Information supplied: Begin

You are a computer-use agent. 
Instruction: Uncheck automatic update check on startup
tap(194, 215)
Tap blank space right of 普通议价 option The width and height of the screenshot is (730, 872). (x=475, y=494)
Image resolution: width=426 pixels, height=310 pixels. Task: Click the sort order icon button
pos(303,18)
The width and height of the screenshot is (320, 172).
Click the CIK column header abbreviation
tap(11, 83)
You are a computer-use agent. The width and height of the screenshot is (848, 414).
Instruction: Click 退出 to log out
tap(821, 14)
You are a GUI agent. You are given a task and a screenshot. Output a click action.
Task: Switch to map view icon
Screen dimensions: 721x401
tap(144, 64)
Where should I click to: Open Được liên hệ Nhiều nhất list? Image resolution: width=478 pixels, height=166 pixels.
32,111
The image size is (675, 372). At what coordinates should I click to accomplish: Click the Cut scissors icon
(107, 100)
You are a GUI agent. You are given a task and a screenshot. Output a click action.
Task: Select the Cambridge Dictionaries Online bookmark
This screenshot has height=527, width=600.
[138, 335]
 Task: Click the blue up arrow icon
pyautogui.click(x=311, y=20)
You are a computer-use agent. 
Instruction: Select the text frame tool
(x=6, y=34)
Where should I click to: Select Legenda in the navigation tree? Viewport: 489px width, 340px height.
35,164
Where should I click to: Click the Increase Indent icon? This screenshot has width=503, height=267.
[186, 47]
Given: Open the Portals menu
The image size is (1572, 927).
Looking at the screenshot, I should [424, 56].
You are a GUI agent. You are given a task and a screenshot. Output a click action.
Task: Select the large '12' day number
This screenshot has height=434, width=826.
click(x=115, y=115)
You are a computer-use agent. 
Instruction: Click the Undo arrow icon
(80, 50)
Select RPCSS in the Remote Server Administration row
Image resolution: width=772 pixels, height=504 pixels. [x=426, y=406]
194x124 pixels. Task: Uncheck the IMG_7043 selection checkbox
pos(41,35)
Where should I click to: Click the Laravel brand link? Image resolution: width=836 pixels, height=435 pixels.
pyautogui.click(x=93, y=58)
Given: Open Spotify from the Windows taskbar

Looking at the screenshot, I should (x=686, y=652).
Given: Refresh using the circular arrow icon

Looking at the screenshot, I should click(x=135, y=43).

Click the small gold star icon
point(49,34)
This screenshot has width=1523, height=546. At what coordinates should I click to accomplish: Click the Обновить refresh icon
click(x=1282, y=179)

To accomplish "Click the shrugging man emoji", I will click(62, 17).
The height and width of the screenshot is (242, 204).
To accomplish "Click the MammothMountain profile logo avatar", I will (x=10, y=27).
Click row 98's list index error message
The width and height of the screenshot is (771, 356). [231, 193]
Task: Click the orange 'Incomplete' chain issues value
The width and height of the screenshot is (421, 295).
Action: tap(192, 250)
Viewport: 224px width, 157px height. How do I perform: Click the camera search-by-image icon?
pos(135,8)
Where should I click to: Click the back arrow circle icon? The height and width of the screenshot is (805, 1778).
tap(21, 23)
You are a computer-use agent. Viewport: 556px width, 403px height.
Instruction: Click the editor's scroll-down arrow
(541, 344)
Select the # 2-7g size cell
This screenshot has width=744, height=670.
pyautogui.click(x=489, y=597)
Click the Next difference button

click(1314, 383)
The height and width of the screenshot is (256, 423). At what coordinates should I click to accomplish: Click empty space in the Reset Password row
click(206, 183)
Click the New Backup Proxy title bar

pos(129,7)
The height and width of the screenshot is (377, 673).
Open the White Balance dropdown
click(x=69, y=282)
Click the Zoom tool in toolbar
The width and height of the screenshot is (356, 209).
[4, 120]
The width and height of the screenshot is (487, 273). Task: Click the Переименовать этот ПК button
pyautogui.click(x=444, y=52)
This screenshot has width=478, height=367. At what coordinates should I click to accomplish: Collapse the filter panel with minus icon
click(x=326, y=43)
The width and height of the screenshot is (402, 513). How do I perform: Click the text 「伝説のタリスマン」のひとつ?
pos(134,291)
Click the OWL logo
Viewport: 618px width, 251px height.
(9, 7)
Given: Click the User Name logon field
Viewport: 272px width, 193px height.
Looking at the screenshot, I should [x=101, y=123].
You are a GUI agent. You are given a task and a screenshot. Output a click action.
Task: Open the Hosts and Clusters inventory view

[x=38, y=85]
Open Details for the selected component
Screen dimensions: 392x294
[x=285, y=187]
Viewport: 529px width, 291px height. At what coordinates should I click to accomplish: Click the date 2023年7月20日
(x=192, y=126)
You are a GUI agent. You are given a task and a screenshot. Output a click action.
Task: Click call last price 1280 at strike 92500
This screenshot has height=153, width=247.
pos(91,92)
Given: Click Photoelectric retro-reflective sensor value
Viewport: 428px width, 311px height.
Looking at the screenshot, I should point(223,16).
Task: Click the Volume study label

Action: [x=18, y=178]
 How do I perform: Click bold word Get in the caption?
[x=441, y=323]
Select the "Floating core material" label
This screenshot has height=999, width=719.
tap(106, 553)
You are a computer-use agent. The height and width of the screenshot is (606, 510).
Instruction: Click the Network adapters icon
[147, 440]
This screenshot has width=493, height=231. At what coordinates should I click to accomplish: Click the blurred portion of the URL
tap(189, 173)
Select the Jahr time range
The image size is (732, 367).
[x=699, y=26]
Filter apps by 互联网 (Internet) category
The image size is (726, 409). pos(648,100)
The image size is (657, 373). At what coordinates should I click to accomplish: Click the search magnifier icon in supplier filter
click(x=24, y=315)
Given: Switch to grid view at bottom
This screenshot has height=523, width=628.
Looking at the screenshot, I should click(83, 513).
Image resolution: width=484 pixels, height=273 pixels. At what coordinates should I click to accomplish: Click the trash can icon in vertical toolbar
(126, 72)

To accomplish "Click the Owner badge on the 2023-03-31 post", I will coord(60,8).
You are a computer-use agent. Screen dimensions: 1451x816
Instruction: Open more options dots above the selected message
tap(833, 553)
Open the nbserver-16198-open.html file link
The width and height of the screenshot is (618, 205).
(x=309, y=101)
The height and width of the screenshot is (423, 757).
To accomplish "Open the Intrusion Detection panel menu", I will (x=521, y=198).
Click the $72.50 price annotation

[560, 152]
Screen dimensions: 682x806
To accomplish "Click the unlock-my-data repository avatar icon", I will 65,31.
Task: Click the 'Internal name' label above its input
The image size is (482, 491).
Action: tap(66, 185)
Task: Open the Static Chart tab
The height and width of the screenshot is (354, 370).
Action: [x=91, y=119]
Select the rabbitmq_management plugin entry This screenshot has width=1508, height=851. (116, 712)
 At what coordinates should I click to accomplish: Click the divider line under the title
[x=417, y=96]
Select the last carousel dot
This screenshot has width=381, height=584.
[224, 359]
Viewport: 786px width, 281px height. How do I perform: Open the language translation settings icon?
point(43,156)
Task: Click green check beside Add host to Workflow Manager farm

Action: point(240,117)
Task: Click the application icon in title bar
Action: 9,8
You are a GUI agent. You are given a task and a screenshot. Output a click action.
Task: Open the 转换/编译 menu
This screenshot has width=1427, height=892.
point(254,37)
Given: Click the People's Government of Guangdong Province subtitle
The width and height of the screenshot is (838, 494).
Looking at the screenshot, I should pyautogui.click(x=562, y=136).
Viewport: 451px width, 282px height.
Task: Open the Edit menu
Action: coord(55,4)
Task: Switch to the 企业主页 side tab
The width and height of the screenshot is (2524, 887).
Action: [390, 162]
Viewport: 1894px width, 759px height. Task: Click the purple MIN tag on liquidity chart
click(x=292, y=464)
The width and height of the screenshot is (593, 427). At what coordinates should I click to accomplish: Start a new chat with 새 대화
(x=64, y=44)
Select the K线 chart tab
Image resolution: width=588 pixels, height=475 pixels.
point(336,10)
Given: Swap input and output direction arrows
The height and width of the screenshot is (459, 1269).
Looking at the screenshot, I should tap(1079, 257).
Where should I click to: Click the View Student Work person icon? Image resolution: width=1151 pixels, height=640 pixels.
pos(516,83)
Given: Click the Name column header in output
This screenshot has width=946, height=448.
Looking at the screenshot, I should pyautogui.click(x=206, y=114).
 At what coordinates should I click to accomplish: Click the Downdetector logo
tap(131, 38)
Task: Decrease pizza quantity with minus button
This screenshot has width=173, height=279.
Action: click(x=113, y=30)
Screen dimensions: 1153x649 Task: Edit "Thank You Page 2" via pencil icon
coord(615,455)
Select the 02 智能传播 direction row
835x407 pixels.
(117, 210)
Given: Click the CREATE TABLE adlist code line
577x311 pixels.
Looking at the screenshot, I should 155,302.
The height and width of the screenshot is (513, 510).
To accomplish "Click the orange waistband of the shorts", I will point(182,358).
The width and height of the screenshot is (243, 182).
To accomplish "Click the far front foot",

Information supplied: End

- [Work task]: Print exactly the lines between the line with "577x311 pixels." and the final line of the records above, both included.

- [Result]:
577x311 pixels.
Looking at the screenshot, I should 155,302.
The height and width of the screenshot is (513, 510).
To accomplish "Click the orange waistband of the shorts", I will point(182,358).
The width and height of the screenshot is (243, 182).
To accomplish "Click the far front foot",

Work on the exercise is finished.